STORY: "Case study of LAPD and Palantir's predictive policing tool: same corruption; new, empirical respectability, by reporter Cory Doctorow, published by Boing Boing on September 9, 2017. (
Big Data Surveillance: The Case of Policing [Sarah Brayne/American Sociological Review); Wikipedia tells us that: "
Boing Boing is a website, first established as a
zine in 1988, later becoming a
group blog. Common topics and themes include
technology,
futurism,
science fiction,
gadgets,
intellectual property,
Disney and
left-wing politics. It twice won the
Bloggies for Weblog of the Year, in 2004 and 2005. The editors are
Mark Frauenfelder,
Cory Doctorow,
David Pescovitz,
Xeni Jardin, and
Rob Beschizza,
[2] and the publisher is
Jason Weisberger."
GIST: "UT Austin sociologist Sarah Brayne spent 2.5 years conducting field
research with the LAPD as they rolled out Predpol, a software tool that
is supposed to direct police to places where crime is likely to occur,
but which has been shown to
send cops out to overpolice brown and poor people at the expense of actual crimefighting. Brayne observed and interviewed more than 75 cops to get a picture of
how the job of policing is changed by big data-based "predictive" tools. She found that the tools changed police from a law-enforcement agency to an
intelligence
agency, concerned more with surveilling people who had not committed a
crime than to interdicting or solving crimes in the world.
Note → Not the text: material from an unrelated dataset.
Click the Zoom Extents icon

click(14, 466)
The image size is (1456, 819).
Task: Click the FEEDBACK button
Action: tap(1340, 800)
The cops she interviewed were bullish on Palantir's products, though
they also candidly admitted that predictive tools allowed them to put an
objective face on their existing, illegal racial profiling practices
("[Y]ou can’t target
individuals especially for any race... [W]e didn’t want to make it look
like we’re creating a gang depository of just gang affiliates or gang
associates. . . . We were just trying to cover and make sure everything is right on the front end").
Predictive policing casts a very wide net. Whereas before, the police
would only assemble a file on you if you were suspected of a crime, the
Palantirization of policing means that "police increasingly utilize data
on individuals who have not had any police contact at all." Tools like
the Automatic License Plate Reader log the movements of everyone in a
city; then, if a predictive policing algorithm fingers you as being
somehow connected to a suspect, all your movements, going far back in
time, are summoned up and delivered to the police (the same goes for
other automated bulk-collection records, like cellphone surveillance
through IMSI catchers and records requests to phone companies).
In Brayne's words, it's no longer the case that individuals engage in incriminating acts, now, "
individuals lead incriminating lives—daily activities, now codified as data, can be marshaled as evidence ex post facto." What's more, these tools are a ready made for "parallel
construction...the process of building a separate evidentiary base for a
criminal investigation to conceal how the investigation began, if it
involved warrantless surveillance or other inadmissible evidence." This
means that any protections embedded in warrantless surveillance regimes
(like the inadmissability of evidence) are easily circumvented by law
enforcement. Brayne paints a picture of law enforcement, Palantir and co working
together to keep business-as-usual in place, but with a veneer of
empiricism. A cop who "knows" that someone is guilty can cast ever-wider
surveillance nets until he finds confirming evidence, then he can
rebuild his case using sources that are admissible in court, railroading
his chosen perp into prison with the appearance of mathematical
objectivity, rather than the racial bias that resulted in the LAPD
coming under a Department of Justice consent decree. As Brayne says, "Characterizing predictive models as 'just math,' and
fetishizing computation as an objective process, obscures the social
side of algorithmic decision-making. Individuals’ interpretation of data occurs in
preexisting institutional, legal, and social settings, and it is through
that interpretive process that power dynamics come into play."